Pelo fato de estar galgado no dano prejuízo, o Enunciado de nº. 456 da V Jornada de Direito Civil defende que os legitimados para proporem ação fundada no dano social sejam os mesmos que possuem legitimidade para propor a Ação Civil Pública.

 

É POSSÍVEL A APLICAÇÃO DA TEORIA DO DANO IN RE IPSA PARA AS PESSOAS JURÍDICAS? JUSTIFIQUE SUA RESPOSTA APONTANDO OS ENTENDIMENTOS RECENTES DO STJ E O ENTENDIMENTO DAS JORNADAS DE DIREITO CIVIL DO CJF.

         A súmula 227 do STJ firmou o seguinte entendimento: “A pessoa jurídica pode sofrer dano moral”. Por sua vez o Enunciado de nº 445 da V Jornada de Direito Civil, ao tratar da intepretação a ser dispensada ao artigo 927 do CCB aduz: “O dano moral indenizável não pressupõe necessariamente a verificação de sentimentos humanos desagradáveis como dor ou sofrimento”.

Tratemos, pois, de tecer os devidos comentários ao alcance dos excertos acima mencionados. O artigo 52 do CCB prevê que seja aplicado para as pessoas jurídicas, no que couber, a proteção aos direitos da personalidade. Apesar de haver muitas vozes dissonantes, a jurisprudência majoritária no Brasil foi construída no sentido de entender que a pessoa jurídica é passível de sofrer danos morais, especialmente em relação à sua honra objetiva, que compreende sua reputação, seu bom nome e sua fama perante a sociedade e o meio profissional.

Desta feita quando se fala em dano moral a pessoa jurídica estar-se-á a afastar os elementos da honra subjetiva, tais como sentimentos e autoestima, pois são próprios das pessoas naturais. Assim, a honra tutelada da pessoa jurídica e cuja ocorrência de dano a mesma é passível de infringir sua esfera moral é a sua honra externa (objetiva). Isto porque as pessoas jurídicas não sofrem questões existenciais que venham a abalar sua autoconsciência ou sua posição perante a sociedade, ou seja não são oriundos de natureza biopsíquica ou mesmo envolvem a dignidade da pessoa humana.

O dano ‘in re ipsa’ se qualifica como aquele em que “a responsabilização do agente opera-se por força do simples fato da violação, de modo a tornar-se desnecessária a prova concreta do prejuízo”, nos termos do Informativo n. 404, 24 a 28 de agosto de 2009. Estaria, pois, o dano “in re ipsa” afeito ao conceito de dano evento, pois uma vez verificada a ocorrência do dano, o dano-prejuízo seria presumido.

É possível concluir que para as pessoas jurídicas o dano moral ‘in re ipsa’ estaria afastado, pois neste caso haverá a necessidade de comprovação do dano-prejuízo, e não a penas a existência do dano-evento.

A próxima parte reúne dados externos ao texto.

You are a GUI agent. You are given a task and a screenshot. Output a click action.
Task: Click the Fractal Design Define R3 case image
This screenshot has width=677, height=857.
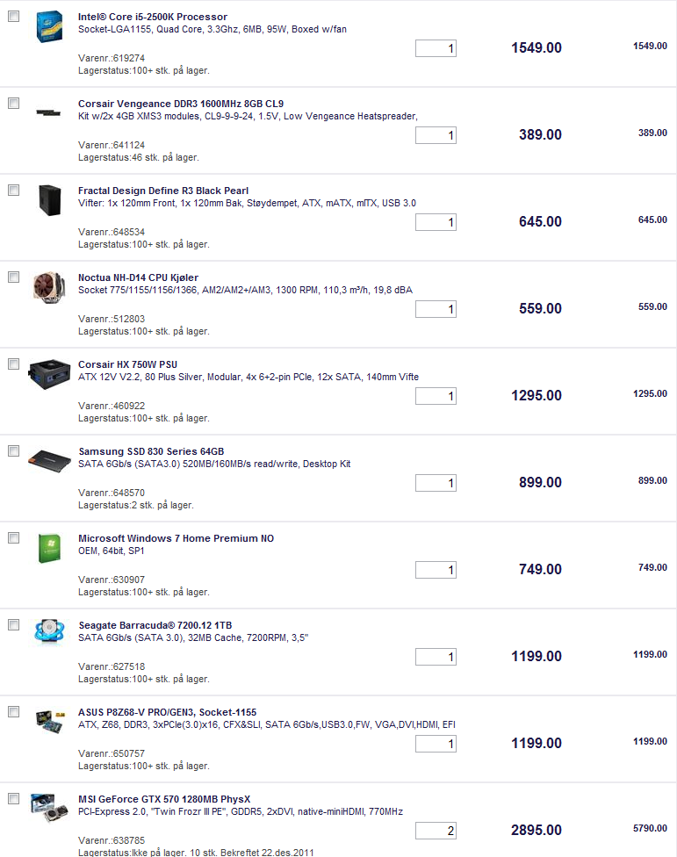48,200
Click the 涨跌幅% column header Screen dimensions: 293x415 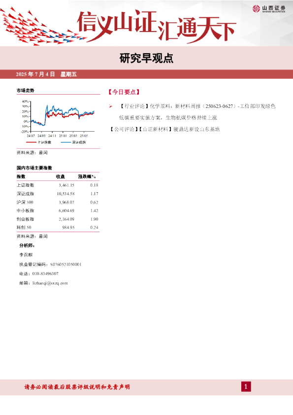point(87,176)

Neste sentido foi a decisão do REsp 1.564.955-SP ( Rel. Min. Nancy Andrighi, por unanimidade, julgado em 06/02/2018, DJe 15/02/2018) firmando que: “O dano moral sofrido pela pessoa jurídica não se configura in re ipsa, o que não obsta, contudo, que sua comprovação ocorra por meio da utilização de presunções e regras de experiência no julgamento da controvérsia”.

Idêntico é o posicionamento do Enunciado 189 da III Jornada de Direito Civil, segundo a qual na responsabilidade civil por dano moral causado à pessoa jurídica, o fato lesivo, como dano eventual, deve ser devidamente demonstrado.

Portanto, a Súmula 227 do STJ firmou o entendimento de que a pessoa jurídica pode sim sofrer dano moral, entretanto o dano precisa ser devidamente demonstrado, vez que relacionado apenas a honra objetiva da pessoa jurídica, não sendo, portanto, “in re ipsa”

O Enunciado de nº 445 da V Jornada de Direito Civil corrobora este entendimento, ao reconhecer um maior alcance à categoria dos danos morais, de modo que estes não estão adstritos aos de natureza biopsíquica ou que envolvam a dignidade da pessoa humana.